■ What needs to be done ■
Copy the lines below word for word, from the first one through the line containing "Looking at the image, I should click on (375, 73).", including that line.

• • • • •

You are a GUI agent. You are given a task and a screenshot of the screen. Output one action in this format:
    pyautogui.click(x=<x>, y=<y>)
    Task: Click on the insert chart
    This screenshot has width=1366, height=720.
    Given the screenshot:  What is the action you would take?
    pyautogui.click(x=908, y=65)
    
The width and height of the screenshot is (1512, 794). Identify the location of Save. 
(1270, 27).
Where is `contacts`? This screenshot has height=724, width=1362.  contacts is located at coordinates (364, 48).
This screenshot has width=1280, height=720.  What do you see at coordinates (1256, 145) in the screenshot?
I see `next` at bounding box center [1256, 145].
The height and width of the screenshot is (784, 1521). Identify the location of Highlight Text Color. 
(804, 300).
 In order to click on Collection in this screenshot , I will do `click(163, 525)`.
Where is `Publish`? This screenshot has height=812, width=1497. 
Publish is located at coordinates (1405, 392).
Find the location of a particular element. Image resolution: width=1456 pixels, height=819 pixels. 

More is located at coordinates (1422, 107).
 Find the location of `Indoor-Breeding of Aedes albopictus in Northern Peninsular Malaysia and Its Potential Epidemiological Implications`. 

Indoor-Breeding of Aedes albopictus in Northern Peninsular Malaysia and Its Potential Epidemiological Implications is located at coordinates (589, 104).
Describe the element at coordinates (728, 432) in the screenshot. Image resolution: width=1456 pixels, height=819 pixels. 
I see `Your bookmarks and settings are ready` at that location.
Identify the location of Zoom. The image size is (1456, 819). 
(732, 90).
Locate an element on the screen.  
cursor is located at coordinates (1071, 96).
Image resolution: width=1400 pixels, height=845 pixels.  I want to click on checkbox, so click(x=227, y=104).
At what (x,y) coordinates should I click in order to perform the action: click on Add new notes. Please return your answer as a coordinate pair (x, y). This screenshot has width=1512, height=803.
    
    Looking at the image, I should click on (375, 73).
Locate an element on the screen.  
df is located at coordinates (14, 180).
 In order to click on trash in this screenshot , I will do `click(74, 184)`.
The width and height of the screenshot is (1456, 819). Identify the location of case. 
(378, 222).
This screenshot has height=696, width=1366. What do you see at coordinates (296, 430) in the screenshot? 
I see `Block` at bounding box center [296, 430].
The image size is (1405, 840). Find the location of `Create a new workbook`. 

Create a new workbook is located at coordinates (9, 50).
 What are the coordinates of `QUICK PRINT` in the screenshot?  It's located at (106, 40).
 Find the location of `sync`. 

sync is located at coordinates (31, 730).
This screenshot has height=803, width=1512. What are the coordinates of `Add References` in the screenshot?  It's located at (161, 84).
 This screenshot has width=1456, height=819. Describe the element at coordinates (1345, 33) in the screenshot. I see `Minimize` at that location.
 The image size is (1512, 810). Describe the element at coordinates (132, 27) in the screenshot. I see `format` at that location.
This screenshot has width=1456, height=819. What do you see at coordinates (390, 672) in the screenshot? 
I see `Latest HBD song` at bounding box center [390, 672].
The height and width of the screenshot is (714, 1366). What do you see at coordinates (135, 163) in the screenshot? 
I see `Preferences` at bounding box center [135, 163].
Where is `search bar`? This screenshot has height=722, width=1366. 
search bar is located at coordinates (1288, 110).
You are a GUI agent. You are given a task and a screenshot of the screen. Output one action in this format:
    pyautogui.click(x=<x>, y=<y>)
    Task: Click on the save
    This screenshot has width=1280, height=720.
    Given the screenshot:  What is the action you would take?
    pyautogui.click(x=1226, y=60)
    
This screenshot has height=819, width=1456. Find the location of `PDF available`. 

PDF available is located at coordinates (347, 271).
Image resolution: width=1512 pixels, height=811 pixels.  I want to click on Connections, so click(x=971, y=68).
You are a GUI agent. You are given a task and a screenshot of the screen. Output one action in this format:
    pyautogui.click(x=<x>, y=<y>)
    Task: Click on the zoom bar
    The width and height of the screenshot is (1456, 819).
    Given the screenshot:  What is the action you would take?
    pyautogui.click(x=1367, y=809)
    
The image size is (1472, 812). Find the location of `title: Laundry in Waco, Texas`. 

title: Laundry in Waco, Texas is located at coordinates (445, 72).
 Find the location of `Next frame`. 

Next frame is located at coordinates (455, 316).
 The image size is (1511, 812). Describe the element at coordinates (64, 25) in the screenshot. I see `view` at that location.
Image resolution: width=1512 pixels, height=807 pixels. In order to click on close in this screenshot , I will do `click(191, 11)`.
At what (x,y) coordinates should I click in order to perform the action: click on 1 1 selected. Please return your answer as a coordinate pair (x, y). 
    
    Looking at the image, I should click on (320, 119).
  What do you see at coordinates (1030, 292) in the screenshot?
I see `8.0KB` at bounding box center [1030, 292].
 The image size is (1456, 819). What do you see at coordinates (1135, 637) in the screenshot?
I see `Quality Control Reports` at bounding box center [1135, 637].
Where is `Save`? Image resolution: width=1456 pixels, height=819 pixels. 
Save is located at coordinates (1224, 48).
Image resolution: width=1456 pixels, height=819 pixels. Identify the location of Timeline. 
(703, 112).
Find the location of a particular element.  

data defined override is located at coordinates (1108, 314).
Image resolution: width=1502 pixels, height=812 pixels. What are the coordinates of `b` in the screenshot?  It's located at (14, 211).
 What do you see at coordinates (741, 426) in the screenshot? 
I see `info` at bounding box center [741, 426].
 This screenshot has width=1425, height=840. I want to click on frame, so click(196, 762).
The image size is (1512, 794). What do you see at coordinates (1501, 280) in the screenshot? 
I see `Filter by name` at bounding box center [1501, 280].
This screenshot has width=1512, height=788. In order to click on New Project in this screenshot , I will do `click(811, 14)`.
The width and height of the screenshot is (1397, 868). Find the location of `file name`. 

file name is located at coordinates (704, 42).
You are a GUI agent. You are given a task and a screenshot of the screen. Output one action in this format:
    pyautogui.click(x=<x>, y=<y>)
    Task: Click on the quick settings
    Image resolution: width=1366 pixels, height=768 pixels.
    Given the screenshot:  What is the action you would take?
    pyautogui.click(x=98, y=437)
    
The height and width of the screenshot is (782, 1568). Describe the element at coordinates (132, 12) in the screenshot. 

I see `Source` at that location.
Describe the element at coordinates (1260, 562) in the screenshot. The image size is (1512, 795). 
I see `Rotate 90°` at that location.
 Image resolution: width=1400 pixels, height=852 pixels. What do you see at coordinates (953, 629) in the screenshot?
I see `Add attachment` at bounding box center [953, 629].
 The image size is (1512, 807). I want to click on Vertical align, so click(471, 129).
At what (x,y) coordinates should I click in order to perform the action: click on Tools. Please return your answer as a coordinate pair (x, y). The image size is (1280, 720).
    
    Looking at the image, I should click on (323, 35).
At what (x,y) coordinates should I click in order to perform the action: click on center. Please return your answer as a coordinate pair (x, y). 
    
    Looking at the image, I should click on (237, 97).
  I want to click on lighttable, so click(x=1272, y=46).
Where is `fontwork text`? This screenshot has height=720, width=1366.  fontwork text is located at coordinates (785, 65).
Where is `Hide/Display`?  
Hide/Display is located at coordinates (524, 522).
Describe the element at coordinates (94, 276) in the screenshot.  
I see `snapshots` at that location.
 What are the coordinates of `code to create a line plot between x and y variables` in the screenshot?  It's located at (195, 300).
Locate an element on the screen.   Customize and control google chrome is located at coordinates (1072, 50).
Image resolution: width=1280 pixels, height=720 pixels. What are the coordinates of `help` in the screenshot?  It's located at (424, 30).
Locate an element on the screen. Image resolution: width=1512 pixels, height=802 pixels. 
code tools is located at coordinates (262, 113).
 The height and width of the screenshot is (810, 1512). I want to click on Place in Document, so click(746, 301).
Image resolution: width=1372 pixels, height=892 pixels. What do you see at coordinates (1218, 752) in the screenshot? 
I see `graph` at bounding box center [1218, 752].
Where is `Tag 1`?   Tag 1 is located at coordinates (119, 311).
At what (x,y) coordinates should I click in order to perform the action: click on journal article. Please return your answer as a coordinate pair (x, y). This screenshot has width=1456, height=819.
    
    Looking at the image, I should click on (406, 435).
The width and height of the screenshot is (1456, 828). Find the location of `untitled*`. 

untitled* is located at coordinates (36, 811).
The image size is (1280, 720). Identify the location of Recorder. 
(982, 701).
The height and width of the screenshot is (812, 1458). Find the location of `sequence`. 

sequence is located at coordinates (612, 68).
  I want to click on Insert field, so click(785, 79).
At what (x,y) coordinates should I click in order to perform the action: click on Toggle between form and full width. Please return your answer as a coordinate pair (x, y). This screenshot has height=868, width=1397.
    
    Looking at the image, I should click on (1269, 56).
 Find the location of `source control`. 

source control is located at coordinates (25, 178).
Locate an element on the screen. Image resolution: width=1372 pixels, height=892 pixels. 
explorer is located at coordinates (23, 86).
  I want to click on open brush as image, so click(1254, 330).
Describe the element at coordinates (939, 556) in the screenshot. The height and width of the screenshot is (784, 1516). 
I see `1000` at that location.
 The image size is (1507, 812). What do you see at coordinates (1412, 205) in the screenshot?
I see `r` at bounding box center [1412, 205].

• • • • •

■ Output for this exercise ■
You are a GUI agent. You are given a task and a screenshot of the screen. Output one action in this format:
    pyautogui.click(x=<x>, y=<y>)
    Task: Click on the insert chart
    This screenshot has width=1366, height=720.
    Given the screenshot:  What is the action you would take?
    pyautogui.click(x=908, y=65)
    
The width and height of the screenshot is (1512, 794). Identify the location of Save. 
(1270, 27).
Where is `contacts`? This screenshot has height=724, width=1362.  contacts is located at coordinates (364, 48).
This screenshot has width=1280, height=720.  What do you see at coordinates (1256, 145) in the screenshot?
I see `next` at bounding box center [1256, 145].
The height and width of the screenshot is (784, 1521). Identify the location of Highlight Text Color. 
(804, 300).
 In order to click on Collection in this screenshot , I will do `click(163, 525)`.
Where is `Publish`? This screenshot has height=812, width=1497. 
Publish is located at coordinates (1405, 392).
Find the location of a particular element. Image resolution: width=1456 pixels, height=819 pixels. 

More is located at coordinates (1422, 107).
 Find the location of `Indoor-Breeding of Aedes albopictus in Northern Peninsular Malaysia and Its Potential Epidemiological Implications`. 

Indoor-Breeding of Aedes albopictus in Northern Peninsular Malaysia and Its Potential Epidemiological Implications is located at coordinates (589, 104).
Describe the element at coordinates (728, 432) in the screenshot. Image resolution: width=1456 pixels, height=819 pixels. 
I see `Your bookmarks and settings are ready` at that location.
Identify the location of Zoom. The image size is (1456, 819). 
(732, 90).
Locate an element on the screen.  
cursor is located at coordinates (1071, 96).
Image resolution: width=1400 pixels, height=845 pixels.  I want to click on checkbox, so click(x=227, y=104).
At what (x,y) coordinates should I click in order to perform the action: click on Add new notes. Please return your answer as a coordinate pair (x, y). This screenshot has width=1512, height=803.
    
    Looking at the image, I should click on (375, 73).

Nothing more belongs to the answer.